If we truly understood that forests are infrastructure, we would invest in their maintenance and restoration as eagerly as we pay for irrigation canals and kitchen faucets and water lines, says Jonathan Kusel.
“We need to increase the investment in our water supply system, beginning with the watershed that is a critical part of that infrastructure,” said Kusel, who directs California’s Sierra Institute for Community and Environment. “That’s the part of the system that refills the water in our streams and groundwater.”
“We need an integrated understanding of the water system that starts at the top of these watersheds in the forests,” he said. “For too long, we’ve chosen to look at the water system as starting at the dam and running downstream from there.”
The financing options are limited only by the public’s creativity and political will.
Kimery Wiltshire, at Carpe Diem West, looks to Flagstaff, Arizona, as the “poster child.” There, voters approved a $10 million municipal bond in November 2012 “to support forest restoration work within key watersheds on the Coconino National Forest and state of Arizona lands.”
It is the only place in the country where forest watershed restoration work is being funded by municipal bonds.
In fact, it’s almost impossible to convince a bonding agency or bank or private investor to put money into projects on public land, said Wiltshire, whose nonprofit group helps create the collaborative relationships that, in turn, lead to forest restoration projects.
“There’s no collateral,” she explained. “So no one wants to invest in public land projects.”
And that’s a problem, since 60 percent of the West’s drinking water originates in headwaters forests, the vast majority of which are in national forests and parks.
Wiltshire tracks the myriad financing methods utilized by communities intent on achieving proactive forest restoration – both to reduce the risk of catastrophic wildfires and to restore and protect healthy watersheds.
She endorses the model of public-private dollars developed by Denver Water and the three national forests that give rise to much of the water it delivers to 1.3 million customers along Colorado’s Front Range.
Similar models are being used by other Front Range utilities and agencies, including the Forest Service, Aurora Water, Colorado Springs Utilities, Northern Water, the Bureau of Reclamation, Colorado State Forest Service and Southeast Water Conservancy.
In Santa Fe, New Mexico, 82 percent of ratepayers are willing to pay 65 cents a month to protect the city’s water supply from high-intensity wildfires by financing forest restoration projects.
In Eugene, Ore., the Water and Electric Board created a Voluntary Incentives Program that compensates landowners along the McKenzie River for “management practices that benefit water quality and the overall sustainability of the watershed.” The McKenzie provides all of Eugene’s drinking water, flowing west from the heavily forested Cascade Range.
Arizona’s Salt River Project teamed up with the National Forest Foundation to create the Northern Arizona Forest Fund, with the goal of raising contributions from private sources to finance watershed improvement projects already approved under the National Environmental Policy Act.
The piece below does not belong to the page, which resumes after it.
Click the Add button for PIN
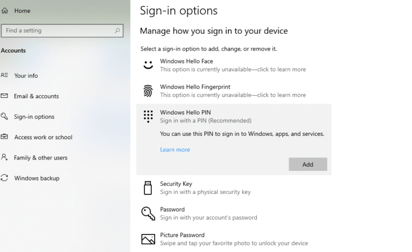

These projects are “shovel ready” and limited only by lack of funding. Walla Walla, Wash., is considering a similar program.
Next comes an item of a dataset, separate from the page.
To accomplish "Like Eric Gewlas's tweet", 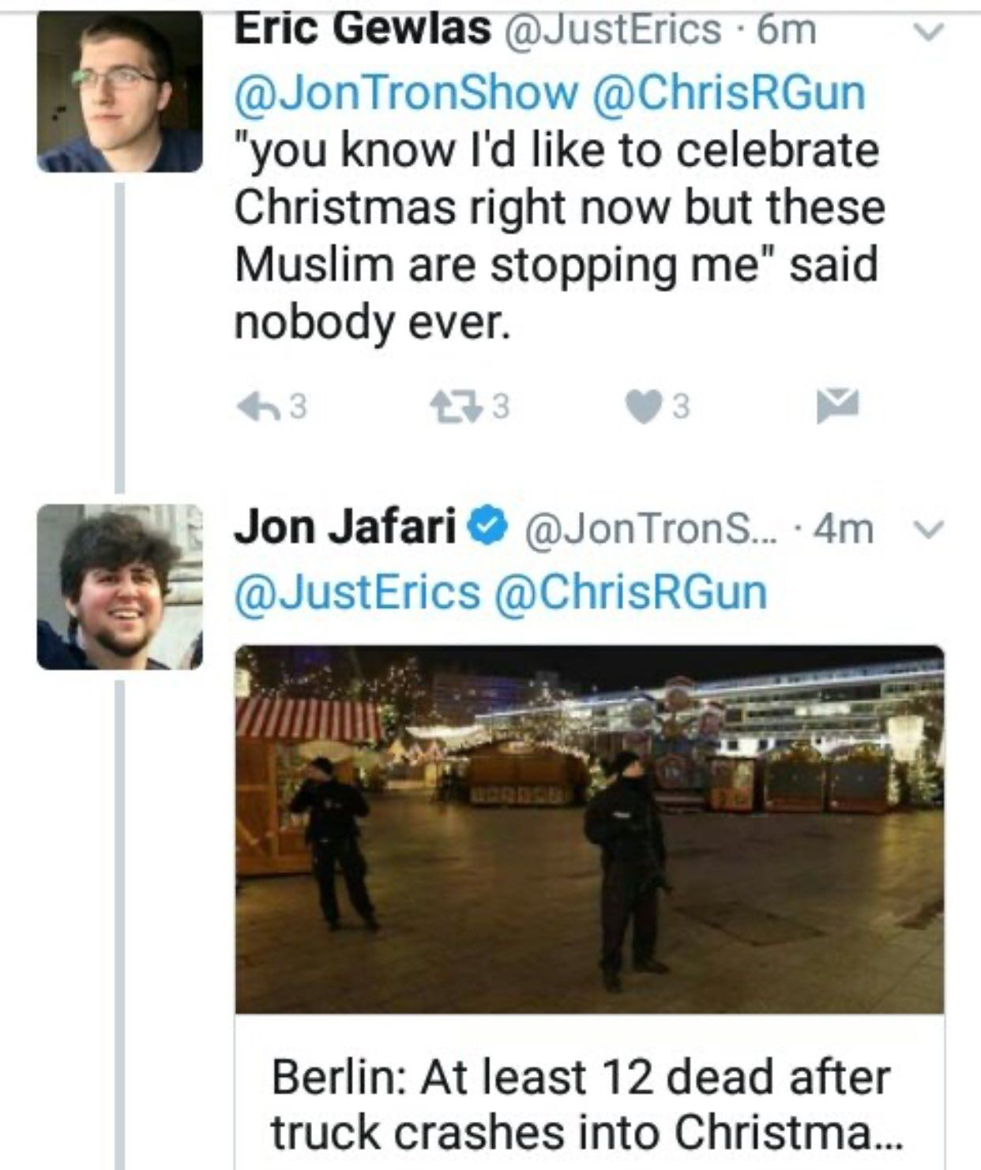I will click(x=642, y=406).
Part of Wiltshire’s work involves bringing together groups of agency and community leaders who can utilize their “collective understanding” and “collective intelligence” to knit together different sources of funding for watershed restoration work.
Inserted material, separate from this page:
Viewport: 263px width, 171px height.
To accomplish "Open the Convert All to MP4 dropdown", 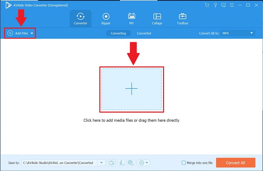I will click(x=238, y=33).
“It used to be that water utilities just assumed the water would show up,” she said. “There has been a huge shift in thinking in the past five or six years. Now the utilities are very involved in talking about how we can get the forests back and the water coming back so it’s clean and at the right temperature.”
At the Sierra Institute, Kusel takes that argument a step further, calling for accounting methods that consider the environmental benefits of forests.
That includes a new method of carbon accounting, he said.
“It’s a problem when you look at 100 acres, say, and when you take the trees off that land, you have a net carbon deficit because you’ve removed the carbon,” he said. “Our accounting system looks at that and says you can’t support that work.”
But if a forest is viewed in a more appropriate time frame, you don’t end up with a carbon deficit, by Kusel’s accounting:
“If you take that same forest and look at it over a 20-year-plus time frame, you’ve actually encouraged the more rapid growth of the mid-sized trees that are left – and now they’re more resistant to drought. Now you’ve got a net carbon increase, and you’ve recognized the value of the watershed. And you’re a step closer to recognizing the forest as critical infrastructure.”
A little over a year ago, Kusel issued a three-page call to action he christened “One California.”
In it, he suggested “a new vision and bold action” to invest in the forests and watersheds that provide the state’s drinking and irrigation water.
“One California” advocated the restoration of forests for habitat and biodiversity. It called for the restoration of headwater forests. It called for the advancement of science to better understand the relationship between forest health and biodiversity, watershed management and climate change.
He detailed the funding sources needed for the state and federal government each to commit $50 million a year in new money for forest restoration for 10 years. Another $10 million a year for three years is needed to support biomass energy plants and other technologies that utilize woody biomass, he said.
And, as he often does in presentations to audiences in both northern and southern California, he suggested that some of the restoration work can pay for itself if loggers are able to cut some merchantable trees.
“We have to figure out how we can pay for the work that needs to be done in our forests,” Kusel said. “Some of it has to come from, and this will be controversial, the commercial value of the trees. You have to cut some larger trees. You’ve got to embrace uneven-age management.
“There has to be a recognition of the importance of treatment, and a recognition that the government cannot and will not write a blank check for simply taking little trees of no value.”